START Dataset excerpts

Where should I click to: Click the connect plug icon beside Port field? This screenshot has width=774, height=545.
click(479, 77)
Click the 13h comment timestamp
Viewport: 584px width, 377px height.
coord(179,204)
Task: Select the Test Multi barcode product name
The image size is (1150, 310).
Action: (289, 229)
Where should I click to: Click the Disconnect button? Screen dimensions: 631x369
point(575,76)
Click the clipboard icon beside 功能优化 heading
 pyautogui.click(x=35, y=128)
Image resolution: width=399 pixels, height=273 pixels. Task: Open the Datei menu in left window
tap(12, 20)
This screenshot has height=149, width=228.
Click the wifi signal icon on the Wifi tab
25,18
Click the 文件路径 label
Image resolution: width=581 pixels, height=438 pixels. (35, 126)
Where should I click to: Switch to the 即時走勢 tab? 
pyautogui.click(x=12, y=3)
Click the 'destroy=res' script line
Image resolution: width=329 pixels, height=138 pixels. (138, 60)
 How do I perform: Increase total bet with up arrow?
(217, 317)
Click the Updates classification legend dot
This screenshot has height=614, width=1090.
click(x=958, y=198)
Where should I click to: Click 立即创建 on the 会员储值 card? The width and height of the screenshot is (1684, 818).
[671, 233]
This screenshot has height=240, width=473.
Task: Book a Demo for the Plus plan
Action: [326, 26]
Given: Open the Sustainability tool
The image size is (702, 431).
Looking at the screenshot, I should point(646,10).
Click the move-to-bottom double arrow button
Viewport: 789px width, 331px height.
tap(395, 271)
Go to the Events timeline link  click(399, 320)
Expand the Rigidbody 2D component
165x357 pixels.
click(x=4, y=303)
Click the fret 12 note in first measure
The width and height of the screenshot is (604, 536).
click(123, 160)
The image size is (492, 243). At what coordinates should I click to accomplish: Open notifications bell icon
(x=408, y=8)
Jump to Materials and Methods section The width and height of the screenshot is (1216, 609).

END Dataset excerpts

Transcribe the entries exactly, and make each line match the original.

▶ **Exercise solution**
Where should I click to: Click the connect plug icon beside Port field? This screenshot has width=774, height=545.
click(479, 77)
Click the 13h comment timestamp
Viewport: 584px width, 377px height.
coord(179,204)
Task: Select the Test Multi barcode product name
The image size is (1150, 310).
Action: (289, 229)
Where should I click to: Click the Disconnect button? Screen dimensions: 631x369
point(575,76)
Click the clipboard icon beside 功能优化 heading
 pyautogui.click(x=35, y=128)
Image resolution: width=399 pixels, height=273 pixels. Task: Open the Datei menu in left window
tap(12, 20)
This screenshot has height=149, width=228.
Click the wifi signal icon on the Wifi tab
25,18
Click the 文件路径 label
Image resolution: width=581 pixels, height=438 pixels. (35, 126)
Where should I click to: Switch to the 即時走勢 tab? 
pyautogui.click(x=12, y=3)
Click the 'destroy=res' script line
Image resolution: width=329 pixels, height=138 pixels. (138, 60)
 How do I perform: Increase total bet with up arrow?
(217, 317)
Click the Updates classification legend dot
This screenshot has height=614, width=1090.
click(x=958, y=198)
Where should I click to: Click 立即创建 on the 会员储值 card? The width and height of the screenshot is (1684, 818).
[671, 233]
This screenshot has height=240, width=473.
Task: Book a Demo for the Plus plan
Action: [326, 26]
Given: Open the Sustainability tool
The image size is (702, 431).
Looking at the screenshot, I should point(646,10).
Click the move-to-bottom double arrow button
Viewport: 789px width, 331px height.
tap(395, 271)
Go to the Events timeline link  click(399, 320)
Expand the Rigidbody 2D component
165x357 pixels.
click(x=4, y=303)
Click the fret 12 note in first measure
The width and height of the screenshot is (604, 536).
click(123, 160)
The image size is (492, 243). At what coordinates should I click to accomplish: Open notifications bell icon
(x=408, y=8)
Jump to Materials and Methods section The width and height of the screenshot is (1216, 609).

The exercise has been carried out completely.